Hemorrhage from a metastatic tumor in the small bowel is uncommon, explaining the absence of large studies on this issue. A small number of isolated cases, however, have been described. They describe patients over the age of 55 years, with primary lung carcinoma of large or small cell types, who have already developed distant metastases, and these patients usually present with acute hemorrhage from ulceration of the metastatic tumor, and less frequently with iron deficiency anemia, or with non-specific abdominal symptoms before the onset of melena[12-15]. In one case report, the patient presented with iron-deficiency anemia and melena, and the diagnosis of primary lung cancer was made after surgical resection of the intestinal metastasis, as no tumor evidence was found on chest x-ray[2]. The presence of small bowel metastases in this patient was confirmed by CT scanning, as upper and lower gastrointestinal endoscopies were negative.

A very small number of cases of upper gastrointestinal bleeding due to duodenal metastases from lung cancer have been reported[5-7,12]. Small intestinal metastases have been reported to occur more frequently in the jejunum and terminal ileum than the duodenum[2,3,16]. As in our case, metastatic lesions of the small bowel from lung carcinoma are usually multiple[1,11].

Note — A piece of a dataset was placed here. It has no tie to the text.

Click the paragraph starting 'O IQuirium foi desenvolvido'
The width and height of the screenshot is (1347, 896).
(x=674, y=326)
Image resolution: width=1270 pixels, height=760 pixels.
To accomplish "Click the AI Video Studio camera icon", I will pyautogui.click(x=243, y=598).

Our patient is one of the very few cases described where melena as the first manifestation of small bowel metastasis, has arisen from the duodenum and jejunum[5-7,12,16]. Also it is interesting to note that the time interval was short between diagnosis of cancer and metastasis to the small bowel, as the patient presented with melena before the establishment of the diagnosis of lung carcinoma and was still in a good general state of health. The diagnosis of metastatic involvement of the small bowel was suspected, but not confirmed at the beginning. This emphasizes the importance of considering the presence of small bowel metastases in a patient with lung cancer displaying symptoms of hemodynamic instability, melena, or abdominal symptoms such as dyspepsia, distention and pain, even if the time elapsed from the time of diagnosis of cancer is short. It should be noted that occult gastrointestinal bleeding must be suspected if laboratory investigations reveal iron deficiency anemia, or a fall in hematocrit or hemoglobin, even in an asymptomatic patient.

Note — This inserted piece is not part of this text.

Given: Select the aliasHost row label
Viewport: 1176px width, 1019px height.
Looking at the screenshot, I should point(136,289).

Gastrointestinal hemorrhage can usually be managed conservatively with intravenous fluids and red blood cell transfusion until the patient is hemodynamically stable and hemorrhage ceases. However, cases requiring surgical resection of small bowel in order to control massive hemorrhage have also been reported[12,16]. Only a few patients have survived more than 9 mo after surgical resection of intestinal metastases, with the exception of one patient who survived 22 mo after peritonitis [2]. Perioperative mortality has decreased considerably, and the question of whether surgery should be considered as palliative therapy not only for symptomatic patients remains to be solved. After hemorrhage from small bowel metastases, patient survival varies between several weeks to several months[6,13]. It seems that hemorrhage originating from small bowel metastases, is related to a very poor patient survival. The patient we presented, survived for a considerably long time (7 mo after his first episode of bleeding). During this period of time he continued to have microscopic bleeding requiring occasional blood transfusion. Active gastrointestinal bleeding from small bowel metastases has never been described as the cause of death in patients suffering from carcinoma of the lung.

In conclusion, small bowel metastases from primary carcinoma of the lung occur usually in patients with terminal disease and rarely produce symptoms. Hemorrhage as a first presentation of small bowel metastases is extremely rare, especially when these are located in the duodenum, with a poor prognosis. Gastrointestinal bleeding from metastatic small intestinal lesions should be included in the differential diagnosis of gastrointestinal blood loss in a patient with a known bronchogenic tumor.